Married couple Lisa (Samara Weaving) and Dan (Jason Segel) Burton have retreated to their isolated wooded cabin for the weekend, ignorant of the fact that each has plotted to murder the other as a solution to their marital troubles. Wholly inept as would-be killers their plans are exposed to one another but before either party can fulfill their rather simple and highly unlikely to succeed plots, the couple is confronted by a trio of strangers, Pete (Timothy Olyphant), Allegra (Juliette Lewis), and Todd (Andre Eriksen), that present a far more credible, if not equally comedic, threat to them both, resulting in the film climaxing with over-the-top, farcical, Sam Raimi-like gore.

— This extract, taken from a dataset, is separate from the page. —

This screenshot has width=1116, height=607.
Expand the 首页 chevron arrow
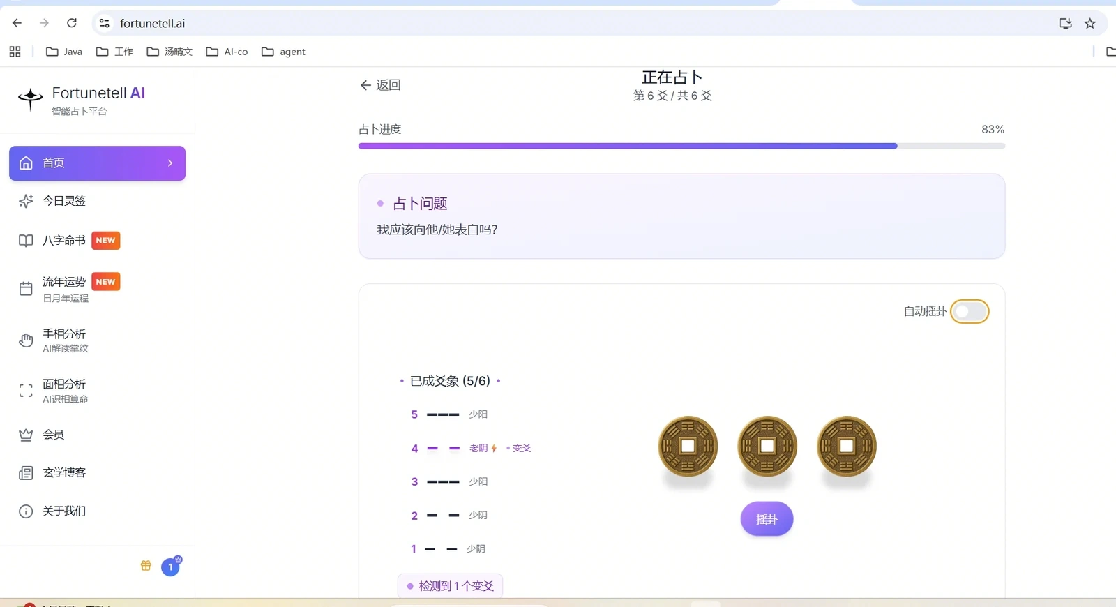click(x=170, y=163)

Over Your Dead Body, adapted from the Norwegian film, I Onde Dager, (Streaming on Netflix with the English language title The Trip) works as broad comedy with a strong sense of the absurd. All of the actors involved play their characters well, walking that fine line between believable, credible persons and exaggerated caricatures, never straying so far on either side as to damage the entirety of the story or the project. The director and the screenwriters, Jorma Taccone and Nick Kocher & Brian McElhaney respectively, played an expert level of set-up and payoff through the film, with several moments that are first presented seem minor color details later revealed to be clever and subtle foreshadowing.
Perhaps the most elegant and deft piece of screenwriting centers around the possibility of a sexual assault that threatens one of the characters. (It is not the character that you would expect that is threatened, providing an inversion of the trope, sliding away from the terrible titillation that often accompanies such sequences in lesser movies.) Once this element arose, I became seriously concerned about the rest of the film. It looked as if the writers had maneuvered themselves into a nasty, ugly little corner. If they took the scene to its conclusion the tone of the movie would irreparably rupture never to return to its comedic color and yet once begun it looked as if there was no way but to play the scene out as it threatened. Their solution displayed the genius of the scribes and saved the movie. I salute such brave and inventive writing.
The film’s final act escalated into cartoonish, wildly impossible, and, for my tastes, hilarious gory violence. I suspect for some it may be a bridge too far which shatters their suspension of disbelief but for those who had correctly calibrated their engagement and understand the movie’s attitude, it should play perfectly.
Over Your Dead Body is a movie that is best seen in a theater, with few distractions and preferably an engaged and laughing audience.